Wales-based Cardiff and Vale University Health Board Helps Drive ‘VICTOR’ Trial Evaluating Venetoclax vs. Intensive

Wales-based Cardiff and Vale University Health Board Helps Drive ‘VICTOR’ Trial Evaluating Venetoclax vs. Intensive TrialsiteN

Blood cancer patients in Wales will gain access to a promising active lower intensity investigational therapy option via a clinical trial conducted at Cardiff and Vale University Health Board. Cancer Research UK is funding the VICTOR clinical trial investigating the efficacy and safety of a treatment targeting select groups of older patients afflicted with acute myeloid leukemia (AML). If the study therapy, a venetoclax-based treatment, demonstrates positive results in the future, patients with AML may be spared the more toxic impacts associated with intensive chemotherapy. Select AML patients in Wales have the opportunity to extend survival and improve quality of life.

The Disease: Acute Myeloid Leukemia 

Known as AML, this aggressive blood cancer impacts over 3,0000 people a year in the United Kingdom alone. When this blood-based cancer strikes younger patients often treatment involves intensive chemotherapy also known as IC. Although its fairly effective in inducing remission, and in some cases long-term cure, IC introduces severe short-term side effects such as the lowering of white blood cell count which can lead to fatal infection, mouth ulcers, nausea, vomiting and hair loss. Longer-term effects can include infertility, heart failure not to mention secondary cancers.

For more elderly patients or those patients with other health issues this approach can be too high risk. In this case of this class of patient, they are given treatment to control rather than cure the blood cancer.  Unfortunately, less than 50% of these patients go on to survive for over one year. What if there was a way to change this outcome?

The Treatment

Venetoclax, a new treatment, has been tested on AML patients who were not suitable for IC and the results thus far look promising. With novel cancer care delivery comes more precision and personalization as those patients with a particular biomarker, or type of AML known as NPM1 mutated, demonstrate particularly positive responses. According to the ISRCTN, entry response has been over 90% achieving some remission while over 75% of these specific AML patients remain alive after two (2) years. The net takeaway thus far: the results are as good if not better than those associated with IC alone.

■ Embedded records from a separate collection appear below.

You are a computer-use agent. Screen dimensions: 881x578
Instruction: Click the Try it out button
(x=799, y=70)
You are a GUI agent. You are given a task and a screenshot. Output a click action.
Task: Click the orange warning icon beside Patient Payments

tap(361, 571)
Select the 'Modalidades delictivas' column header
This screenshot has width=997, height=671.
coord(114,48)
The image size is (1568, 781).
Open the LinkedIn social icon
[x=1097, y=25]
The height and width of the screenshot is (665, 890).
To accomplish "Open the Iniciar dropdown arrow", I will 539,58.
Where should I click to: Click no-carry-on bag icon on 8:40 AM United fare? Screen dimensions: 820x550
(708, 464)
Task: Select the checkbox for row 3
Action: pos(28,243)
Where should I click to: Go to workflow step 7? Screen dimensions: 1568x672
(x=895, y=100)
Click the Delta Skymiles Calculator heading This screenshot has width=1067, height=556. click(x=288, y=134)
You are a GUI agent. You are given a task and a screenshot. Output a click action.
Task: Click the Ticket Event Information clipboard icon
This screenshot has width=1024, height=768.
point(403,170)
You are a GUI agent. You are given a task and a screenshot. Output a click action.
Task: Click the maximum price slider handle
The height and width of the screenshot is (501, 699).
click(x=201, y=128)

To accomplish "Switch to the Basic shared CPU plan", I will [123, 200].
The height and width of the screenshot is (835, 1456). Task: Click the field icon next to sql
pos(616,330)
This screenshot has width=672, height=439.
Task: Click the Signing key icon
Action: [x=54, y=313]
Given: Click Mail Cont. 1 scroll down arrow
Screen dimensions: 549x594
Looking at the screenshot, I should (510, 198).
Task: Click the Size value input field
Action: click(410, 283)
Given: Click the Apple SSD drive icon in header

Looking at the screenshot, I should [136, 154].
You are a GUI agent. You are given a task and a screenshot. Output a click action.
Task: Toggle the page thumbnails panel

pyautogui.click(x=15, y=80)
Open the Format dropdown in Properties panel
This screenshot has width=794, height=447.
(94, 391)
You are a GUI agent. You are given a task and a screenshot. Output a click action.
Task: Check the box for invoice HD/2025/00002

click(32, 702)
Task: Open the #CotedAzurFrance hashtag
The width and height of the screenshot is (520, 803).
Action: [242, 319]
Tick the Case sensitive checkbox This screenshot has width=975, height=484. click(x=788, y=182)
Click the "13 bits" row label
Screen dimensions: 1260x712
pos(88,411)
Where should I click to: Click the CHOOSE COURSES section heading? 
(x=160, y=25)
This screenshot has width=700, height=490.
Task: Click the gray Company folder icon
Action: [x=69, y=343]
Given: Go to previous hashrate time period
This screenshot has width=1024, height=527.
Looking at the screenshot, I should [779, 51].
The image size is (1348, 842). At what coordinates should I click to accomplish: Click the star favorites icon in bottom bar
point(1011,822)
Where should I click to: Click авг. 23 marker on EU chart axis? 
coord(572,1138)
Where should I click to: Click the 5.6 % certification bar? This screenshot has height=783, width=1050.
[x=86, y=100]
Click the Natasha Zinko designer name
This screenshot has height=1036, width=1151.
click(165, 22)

The drug, marketed by both AbbVie and Genentech (Roche) in the USA and AbbVie worldwide, is sold under the brand names Venclexta and Venclyxto and is used to treat adults with chronic lymphocytic (CLL), small lymphocytic lymphoma (SLL) or of course acute myeloid leukemia (AML). See the FDA label

By attaching to the Bcl-2 protein, which is present in high amounts in CLL cancer cells, the drug helps the cells survive for longer periods of time in the body, helping to strengthen them against cancer medicines. Venetoclax helps to kill cancer cells thus all things being equal, contributing to a slow down in disease progression.

The Study

The VICTOR trial (ISRCTN15567173) involves the investigation as to a comparison between venetoclax and IC to determine if outcomes are comparable.

In this multi-center study, the Cardiff and Vale University Health Board participants as part of the Trials Acceleration Programme (TAP) Network, a network of 12 trial site centers across the UK. The study team seeks patients 60 years old and above healthy enough to receive IC. The sponsors could possibly reduce the age if the study drug evidences comparability to IC. While monitoring patients during treatment those not responding can be switched to other treatments or possibly even receive a stem cell transplant.

Patients in this study are randomized and placed into a group receiving either venetoclax combined with low dose cytarabine or the current standard of care (intensive chemotherapy) for AML. For more details, see the study disclosure

The group supports additional related studies such as the PROMise trial, investigating the clinical benefit of a new combination of drugs for exploring improvement of life for high-risk myelofibrosis patients, reports Barry and District News.

The Trial Site

The Cardiff and Vale University Health Board is one of 12 centers associated with TAP Network, which also involves a total of 40 centers participating in the VICTOR trial. This represents one of five such clinical trials involving blood cancer studies recently showcased by Cure Leukemia

The Cardiff and Vale University Health Board is one of the local health board of NHS Wales. Originating in 2009 based on the coming together of three NHS organizations, in the Cardiff and Vale of Glamorgan region of Wales, supporting a population of 445,000.

This health organization and associated trial site location is funded by the Welsh Government via Health and Care Research Wales—a partner with NHS, academic medical centers and other health and research stakeholders.

Funding

Funding for the TAP Network comes from Care Leukemia as well as Cancer Research UK

Lead Research/Investigator

Dr. Steve Knapper, Clinical Reader, Cardiff University School of Medicine, Co-Chief Investigator for the VICTOR Trial

Call to Action: Individuals in this region in Wales that have a loved one with AML that meets the inclusion criteria could consider this study.